▶ What to produce: Reproduce, exactly and only, the lines of the data that follows from the one containing "This screenshot has height=313, width=428." down to the one containing "Click the 'First", without pictures.

▶ Data extract:
#####
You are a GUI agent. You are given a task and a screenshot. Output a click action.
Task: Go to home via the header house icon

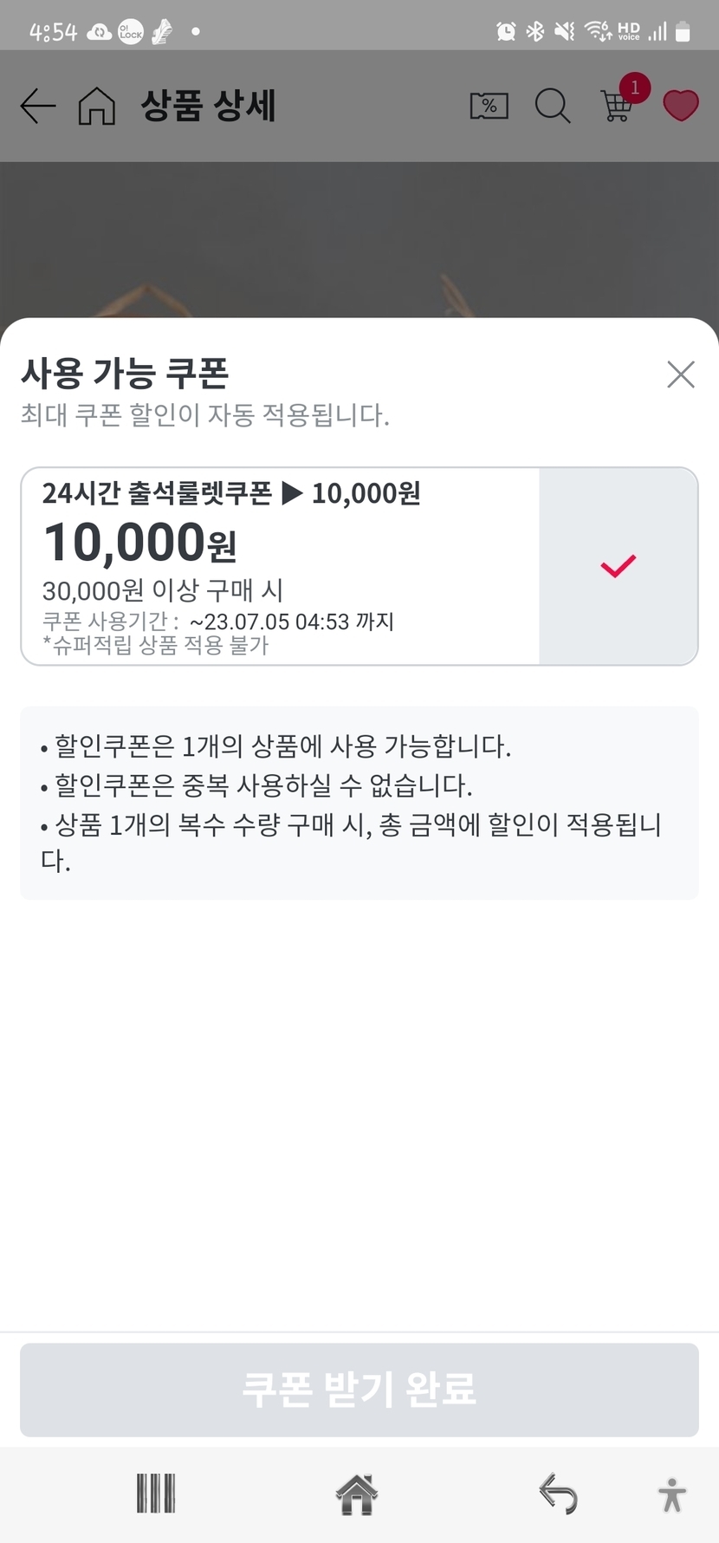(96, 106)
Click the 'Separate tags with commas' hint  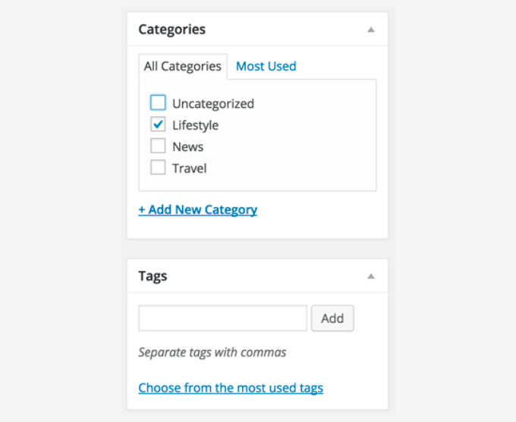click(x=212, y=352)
#####
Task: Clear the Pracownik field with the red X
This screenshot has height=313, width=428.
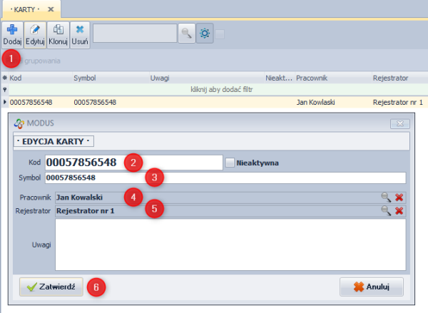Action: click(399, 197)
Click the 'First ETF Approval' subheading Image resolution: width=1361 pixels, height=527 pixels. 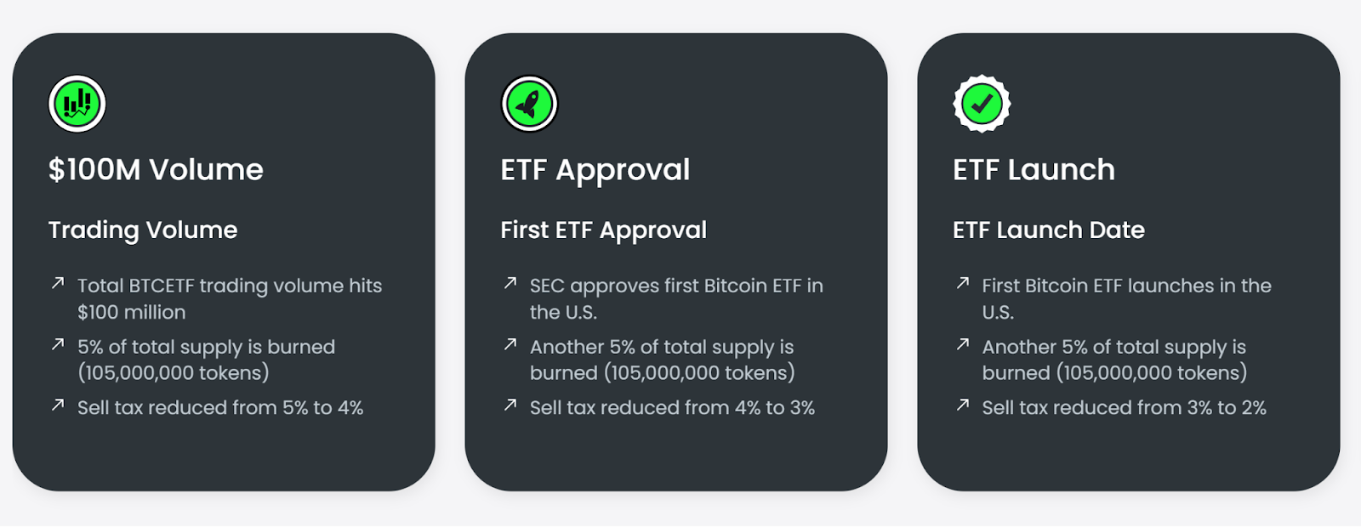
#####
▶ Reply:
This screenshot has height=313, width=428.
Action: click(399, 197)
Click the 'First ETF Approval' subheading Image resolution: width=1361 pixels, height=527 pixels. 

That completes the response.